執拗に愛されて、愛して
 お昼休みはまだここに来たばかりだから、美味しいお店を見付けたくて社食では無く、大体外でランチだった。そんな私に大体堤くんが付き合ってくれる。


「朝比奈さん、ご飯行きませんか。」

「そうね、お腹減ったし。」


 堤くんは長く住んでいるだけあって周りのお店も詳しいし、こちらに来てからは毎度美味しいお店に連れて行ってくれている。

 最近はこの時間が日々の唯一の楽しみになっている。


「今日は、どこ行く?前に1度行ったお店にもう一度行くのもいいわね。」


 堤くんに問いかけると「そうですね。」とスマホを取り出して調べてくれている。

 一緒にどこのお店に入ろうかと会社を出る前に相談していると、ポケットの中に入っているスマホが揺れた。何事かとスマホを取り出して画面を確認すると、雅の名前が表示されている。


「あ、ごめん。ちょっと待って。」


 昼に何の連絡も無しに急に電話を掛けてくるなんて珍しい。と、堤くんの許可を取って、そのまま通話ボタンを押してスマホを耳に当てる。


「何よ、急に電話なんて。
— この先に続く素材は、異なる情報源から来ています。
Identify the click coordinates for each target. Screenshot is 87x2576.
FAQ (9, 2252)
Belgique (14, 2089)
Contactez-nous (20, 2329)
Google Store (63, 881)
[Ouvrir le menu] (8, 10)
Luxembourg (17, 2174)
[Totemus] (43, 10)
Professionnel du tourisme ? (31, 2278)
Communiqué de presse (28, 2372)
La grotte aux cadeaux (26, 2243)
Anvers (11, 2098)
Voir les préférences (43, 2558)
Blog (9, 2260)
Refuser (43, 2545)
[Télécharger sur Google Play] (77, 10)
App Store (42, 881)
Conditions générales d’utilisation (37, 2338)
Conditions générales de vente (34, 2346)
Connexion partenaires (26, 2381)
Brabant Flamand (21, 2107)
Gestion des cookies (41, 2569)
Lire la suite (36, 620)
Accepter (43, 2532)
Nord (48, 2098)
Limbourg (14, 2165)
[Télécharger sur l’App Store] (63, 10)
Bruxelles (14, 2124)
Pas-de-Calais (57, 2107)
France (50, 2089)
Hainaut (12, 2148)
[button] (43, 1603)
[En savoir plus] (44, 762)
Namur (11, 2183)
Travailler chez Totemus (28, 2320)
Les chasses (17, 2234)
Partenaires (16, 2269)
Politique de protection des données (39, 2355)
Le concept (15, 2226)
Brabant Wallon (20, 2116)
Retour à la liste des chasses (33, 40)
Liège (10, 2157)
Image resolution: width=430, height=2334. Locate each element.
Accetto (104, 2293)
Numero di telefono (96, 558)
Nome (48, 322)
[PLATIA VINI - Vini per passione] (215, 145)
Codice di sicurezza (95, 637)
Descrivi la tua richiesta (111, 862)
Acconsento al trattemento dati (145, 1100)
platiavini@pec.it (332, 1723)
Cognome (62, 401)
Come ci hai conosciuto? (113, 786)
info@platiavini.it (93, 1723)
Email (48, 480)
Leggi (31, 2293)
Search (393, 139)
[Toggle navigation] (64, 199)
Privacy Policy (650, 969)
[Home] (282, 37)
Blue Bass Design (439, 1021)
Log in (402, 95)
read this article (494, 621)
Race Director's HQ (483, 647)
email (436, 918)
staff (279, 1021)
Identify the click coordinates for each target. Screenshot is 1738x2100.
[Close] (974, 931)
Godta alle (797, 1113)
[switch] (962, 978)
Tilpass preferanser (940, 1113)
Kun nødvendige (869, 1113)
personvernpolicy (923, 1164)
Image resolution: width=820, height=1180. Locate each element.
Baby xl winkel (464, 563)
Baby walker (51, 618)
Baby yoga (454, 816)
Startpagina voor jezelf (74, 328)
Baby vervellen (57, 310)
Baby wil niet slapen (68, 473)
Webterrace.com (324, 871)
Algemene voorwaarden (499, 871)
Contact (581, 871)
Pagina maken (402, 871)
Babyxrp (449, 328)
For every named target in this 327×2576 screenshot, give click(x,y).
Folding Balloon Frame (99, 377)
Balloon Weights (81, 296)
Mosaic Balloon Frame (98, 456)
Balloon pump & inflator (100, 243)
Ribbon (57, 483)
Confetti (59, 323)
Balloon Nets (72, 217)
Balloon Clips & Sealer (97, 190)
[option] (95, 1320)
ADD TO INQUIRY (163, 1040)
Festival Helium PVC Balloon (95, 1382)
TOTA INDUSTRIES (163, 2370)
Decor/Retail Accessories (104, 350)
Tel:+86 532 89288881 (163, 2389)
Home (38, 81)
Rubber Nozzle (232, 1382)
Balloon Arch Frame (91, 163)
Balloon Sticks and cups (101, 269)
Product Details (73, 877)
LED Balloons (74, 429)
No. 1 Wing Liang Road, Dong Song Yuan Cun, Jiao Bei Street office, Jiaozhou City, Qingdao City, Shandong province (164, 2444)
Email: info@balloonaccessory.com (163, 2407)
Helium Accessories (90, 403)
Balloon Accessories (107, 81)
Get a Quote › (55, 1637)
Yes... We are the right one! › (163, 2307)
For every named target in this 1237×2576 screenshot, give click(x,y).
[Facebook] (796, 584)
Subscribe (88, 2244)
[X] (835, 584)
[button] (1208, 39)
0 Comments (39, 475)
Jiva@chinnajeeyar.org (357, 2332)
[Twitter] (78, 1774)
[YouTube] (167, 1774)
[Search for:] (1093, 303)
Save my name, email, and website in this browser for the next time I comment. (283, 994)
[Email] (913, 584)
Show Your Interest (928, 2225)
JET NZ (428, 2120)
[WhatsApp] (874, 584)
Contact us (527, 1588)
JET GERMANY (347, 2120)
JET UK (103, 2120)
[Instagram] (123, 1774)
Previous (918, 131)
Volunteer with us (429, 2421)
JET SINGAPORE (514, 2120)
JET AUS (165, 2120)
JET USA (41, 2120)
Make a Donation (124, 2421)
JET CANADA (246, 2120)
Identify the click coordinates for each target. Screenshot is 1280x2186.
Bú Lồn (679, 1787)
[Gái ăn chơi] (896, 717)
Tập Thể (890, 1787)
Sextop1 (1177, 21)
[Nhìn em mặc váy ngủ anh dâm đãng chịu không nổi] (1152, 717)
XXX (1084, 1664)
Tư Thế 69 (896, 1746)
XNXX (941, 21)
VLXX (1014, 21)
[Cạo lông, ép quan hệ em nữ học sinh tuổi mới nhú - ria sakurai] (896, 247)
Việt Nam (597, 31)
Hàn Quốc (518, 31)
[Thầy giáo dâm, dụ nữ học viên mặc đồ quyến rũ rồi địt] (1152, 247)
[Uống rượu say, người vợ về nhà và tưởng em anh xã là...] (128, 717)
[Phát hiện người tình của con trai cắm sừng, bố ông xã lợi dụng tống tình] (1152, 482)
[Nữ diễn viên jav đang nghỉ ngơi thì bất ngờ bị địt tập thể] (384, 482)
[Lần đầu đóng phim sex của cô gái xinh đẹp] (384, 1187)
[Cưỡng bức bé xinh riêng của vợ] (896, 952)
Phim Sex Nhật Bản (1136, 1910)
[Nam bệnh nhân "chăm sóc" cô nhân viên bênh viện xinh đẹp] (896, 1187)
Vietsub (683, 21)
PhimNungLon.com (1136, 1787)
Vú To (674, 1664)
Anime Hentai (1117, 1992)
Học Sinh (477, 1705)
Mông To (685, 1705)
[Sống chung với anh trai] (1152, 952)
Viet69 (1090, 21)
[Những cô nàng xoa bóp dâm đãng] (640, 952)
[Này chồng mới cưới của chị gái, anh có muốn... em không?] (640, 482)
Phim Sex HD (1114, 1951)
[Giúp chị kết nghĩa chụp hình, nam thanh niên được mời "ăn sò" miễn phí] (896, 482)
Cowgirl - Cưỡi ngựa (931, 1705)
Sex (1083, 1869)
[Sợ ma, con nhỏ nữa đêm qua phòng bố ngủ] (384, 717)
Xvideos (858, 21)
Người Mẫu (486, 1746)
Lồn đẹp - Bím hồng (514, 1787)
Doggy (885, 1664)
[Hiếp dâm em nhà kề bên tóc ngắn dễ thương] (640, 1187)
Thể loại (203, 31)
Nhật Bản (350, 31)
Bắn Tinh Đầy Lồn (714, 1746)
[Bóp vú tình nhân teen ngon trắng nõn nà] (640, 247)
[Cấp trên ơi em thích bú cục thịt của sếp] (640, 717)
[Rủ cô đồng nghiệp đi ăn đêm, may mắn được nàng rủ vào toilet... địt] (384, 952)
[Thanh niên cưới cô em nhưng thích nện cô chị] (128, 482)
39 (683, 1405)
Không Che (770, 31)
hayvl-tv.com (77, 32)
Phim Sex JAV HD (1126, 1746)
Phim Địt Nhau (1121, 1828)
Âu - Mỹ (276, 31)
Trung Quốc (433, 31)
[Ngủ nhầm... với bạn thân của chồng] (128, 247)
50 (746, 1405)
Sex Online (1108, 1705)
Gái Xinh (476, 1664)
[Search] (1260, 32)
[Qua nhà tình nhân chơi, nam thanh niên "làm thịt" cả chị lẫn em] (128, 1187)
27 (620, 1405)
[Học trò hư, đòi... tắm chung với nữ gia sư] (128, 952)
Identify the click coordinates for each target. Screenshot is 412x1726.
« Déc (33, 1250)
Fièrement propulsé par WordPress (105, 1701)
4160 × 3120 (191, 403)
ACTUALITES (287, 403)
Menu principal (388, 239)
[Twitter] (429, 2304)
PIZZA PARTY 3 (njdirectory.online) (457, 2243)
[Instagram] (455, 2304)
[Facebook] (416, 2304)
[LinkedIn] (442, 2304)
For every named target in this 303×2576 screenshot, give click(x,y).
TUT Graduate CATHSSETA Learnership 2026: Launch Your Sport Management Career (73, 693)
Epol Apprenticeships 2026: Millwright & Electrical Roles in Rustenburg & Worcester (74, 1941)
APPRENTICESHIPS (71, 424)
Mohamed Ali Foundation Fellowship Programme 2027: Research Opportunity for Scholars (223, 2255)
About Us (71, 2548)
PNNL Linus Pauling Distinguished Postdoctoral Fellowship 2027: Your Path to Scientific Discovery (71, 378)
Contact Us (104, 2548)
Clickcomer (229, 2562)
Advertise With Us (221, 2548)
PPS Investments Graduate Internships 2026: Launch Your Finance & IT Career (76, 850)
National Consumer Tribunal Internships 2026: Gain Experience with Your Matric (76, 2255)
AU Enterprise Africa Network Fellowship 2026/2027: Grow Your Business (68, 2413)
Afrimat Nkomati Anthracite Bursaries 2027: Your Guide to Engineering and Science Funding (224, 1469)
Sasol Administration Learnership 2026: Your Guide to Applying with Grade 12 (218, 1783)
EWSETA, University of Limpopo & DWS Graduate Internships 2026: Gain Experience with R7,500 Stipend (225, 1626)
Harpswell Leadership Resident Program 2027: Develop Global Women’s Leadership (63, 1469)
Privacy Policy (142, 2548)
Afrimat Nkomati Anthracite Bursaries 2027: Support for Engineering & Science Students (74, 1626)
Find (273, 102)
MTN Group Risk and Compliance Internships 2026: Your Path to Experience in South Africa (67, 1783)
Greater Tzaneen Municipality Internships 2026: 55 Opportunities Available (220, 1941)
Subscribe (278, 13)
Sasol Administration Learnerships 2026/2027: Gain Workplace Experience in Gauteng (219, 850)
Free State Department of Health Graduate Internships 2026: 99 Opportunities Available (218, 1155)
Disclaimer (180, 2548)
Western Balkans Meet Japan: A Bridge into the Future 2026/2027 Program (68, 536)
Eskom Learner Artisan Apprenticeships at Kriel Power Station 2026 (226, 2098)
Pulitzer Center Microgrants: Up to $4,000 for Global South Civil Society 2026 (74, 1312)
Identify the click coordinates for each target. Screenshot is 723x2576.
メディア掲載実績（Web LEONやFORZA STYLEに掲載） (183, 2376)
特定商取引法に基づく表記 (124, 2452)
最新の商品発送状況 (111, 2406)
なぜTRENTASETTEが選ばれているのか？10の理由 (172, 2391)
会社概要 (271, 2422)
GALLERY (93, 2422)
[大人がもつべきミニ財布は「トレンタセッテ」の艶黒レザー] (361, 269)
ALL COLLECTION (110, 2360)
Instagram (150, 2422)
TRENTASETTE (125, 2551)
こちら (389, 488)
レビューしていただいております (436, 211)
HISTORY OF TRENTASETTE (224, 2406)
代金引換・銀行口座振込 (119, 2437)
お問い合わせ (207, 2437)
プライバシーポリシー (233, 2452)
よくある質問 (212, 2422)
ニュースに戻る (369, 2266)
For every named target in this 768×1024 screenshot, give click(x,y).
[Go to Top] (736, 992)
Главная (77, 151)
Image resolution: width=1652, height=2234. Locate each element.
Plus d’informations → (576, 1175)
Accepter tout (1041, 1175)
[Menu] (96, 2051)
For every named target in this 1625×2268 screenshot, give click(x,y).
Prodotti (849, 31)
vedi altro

」

『今何してんの。』


 完全に寝起きの声だった。いつもはもう少し寝ているはずなのにこの時間に起きて電話なんて、何かあったのかと考えるけど、今は人を待たせていてあまり時間はない。


「今からお昼なのよ、今日後輩とご飯だから時間なくって。」


 早めに会話を切り上げたくてそう言ったのだけど、雅はそこで引くどころか少し間を開けて『…男?』なんて確認をしてくる。いつも男かどうかなんて確認なんてしてこないのに、珍しい。